+++ Extrait présenté +++

La Douane impliquée ?
Selon les manifestants, DSD aurait même sollicité l’intervention des Douaniers pour renforcer les restrictions. Une accusation réfutée par Mamady KABA, qui rappelle que leur travail se limite à traiter les dossiers en aval. « Ce sont les Douaniers qui libèrent les engins au port. Lorsque nous recevons les documents, on les introduit dans le système. Si ces documents sont bloqués, c’est à cause de DSD, pas de nous », précise-t-il.
Les démarcheurs estiment également subir les contrecoups des scandales financiers à la Douane, notamment le récent détournement présumé de 700 milliards GNF. « On nous traite comme si c’est nous qui avions détourné cet argent, alors que nous n’avons rien à voir avec cette affaire. »
Face à l’enlisement de la situation, les démarcheurs ont sollicité une médiation auprès des chefs de quartier et de secteur. Ces derniers ont confirmé que certains dossiers, bloqués depuis trois mois, continuent de poser problème.
Mamady KABA conclut avec un avertissement : « Si nos revendications ne sont pas satisfaites, nous resterons mobilisés jusqu’à ce que le président de la République soit informé. »

+++ Données répertoriées +++

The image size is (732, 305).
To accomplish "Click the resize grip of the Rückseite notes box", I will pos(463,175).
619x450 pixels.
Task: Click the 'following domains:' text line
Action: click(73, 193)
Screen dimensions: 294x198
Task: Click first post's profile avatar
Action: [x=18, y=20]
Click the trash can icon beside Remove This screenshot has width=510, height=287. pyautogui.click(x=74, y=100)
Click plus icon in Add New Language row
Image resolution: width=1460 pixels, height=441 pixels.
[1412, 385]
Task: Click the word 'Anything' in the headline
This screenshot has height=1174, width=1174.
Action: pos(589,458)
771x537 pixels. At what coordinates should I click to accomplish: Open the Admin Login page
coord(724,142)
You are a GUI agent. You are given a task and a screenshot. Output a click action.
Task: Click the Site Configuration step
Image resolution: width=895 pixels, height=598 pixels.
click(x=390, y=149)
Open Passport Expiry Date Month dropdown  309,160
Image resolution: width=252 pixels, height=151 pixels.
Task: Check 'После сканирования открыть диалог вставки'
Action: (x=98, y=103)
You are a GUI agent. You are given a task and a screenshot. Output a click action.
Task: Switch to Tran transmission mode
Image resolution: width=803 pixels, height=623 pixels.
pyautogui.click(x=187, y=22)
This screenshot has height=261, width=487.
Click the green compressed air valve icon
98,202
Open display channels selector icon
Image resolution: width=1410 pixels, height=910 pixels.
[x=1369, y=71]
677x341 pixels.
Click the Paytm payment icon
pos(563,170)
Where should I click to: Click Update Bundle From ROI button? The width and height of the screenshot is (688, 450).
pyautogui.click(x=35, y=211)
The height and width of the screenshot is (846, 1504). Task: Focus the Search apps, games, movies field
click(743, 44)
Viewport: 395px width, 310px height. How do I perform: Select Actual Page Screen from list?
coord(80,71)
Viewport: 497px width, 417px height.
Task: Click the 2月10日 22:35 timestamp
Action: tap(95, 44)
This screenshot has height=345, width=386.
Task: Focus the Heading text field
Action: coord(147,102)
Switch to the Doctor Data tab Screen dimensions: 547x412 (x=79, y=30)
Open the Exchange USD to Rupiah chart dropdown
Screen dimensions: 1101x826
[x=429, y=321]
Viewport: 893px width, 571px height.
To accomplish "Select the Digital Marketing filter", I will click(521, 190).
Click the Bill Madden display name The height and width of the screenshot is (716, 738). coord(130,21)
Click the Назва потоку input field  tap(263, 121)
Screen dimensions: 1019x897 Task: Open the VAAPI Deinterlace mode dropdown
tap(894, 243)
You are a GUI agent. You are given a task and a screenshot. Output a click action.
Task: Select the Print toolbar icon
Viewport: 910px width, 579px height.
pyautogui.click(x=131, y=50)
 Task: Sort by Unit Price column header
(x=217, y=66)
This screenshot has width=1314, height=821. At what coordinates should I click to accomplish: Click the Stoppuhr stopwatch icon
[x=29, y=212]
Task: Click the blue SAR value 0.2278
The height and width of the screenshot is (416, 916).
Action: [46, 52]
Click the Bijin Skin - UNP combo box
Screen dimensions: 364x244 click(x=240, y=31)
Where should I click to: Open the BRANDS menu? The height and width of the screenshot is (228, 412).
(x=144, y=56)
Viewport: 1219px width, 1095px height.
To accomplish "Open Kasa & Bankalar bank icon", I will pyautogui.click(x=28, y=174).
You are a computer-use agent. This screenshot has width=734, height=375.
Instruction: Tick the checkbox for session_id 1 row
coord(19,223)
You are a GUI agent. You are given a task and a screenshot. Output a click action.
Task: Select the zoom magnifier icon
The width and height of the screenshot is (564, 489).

+++

Défis proposés:
1/ Selon l'extrait sur les démarcheurs et la Douane, depuis combien de temps certains dossiers sont-ils bloqués ?
2/ Reprenez l'extrait sur les démarcheurs et la Douane à partir de sa dernière phrase et poursuivez-le.

Réponses successives:
1/ Depuis trois mois.

2/
Pour l’heure, la direction de DSD n’a pas répondu à nos sollicitations, promettant des clarifications lors d’un entretien prévu demain. Mais pour les démarcheurs, cette réponse tardive ne suffira pas à calmer leur frustration face à une situation qu’ils jugent intenable.
Des sources anonymes nous apprenent que la situation que dénonce les démarcheurs a été à la base du démantèlement du réseau de corruption présumée de plus de 700 milliards de francs guinéens aux douanes. « Il y avait le dossier d’un travailleur de la présidence qui était bloqué. Ce dernier a remonté les informations à la présidence. C’est ainsi que les gendarmes ont fait une décente à la direction générale des douanes », confie notre source.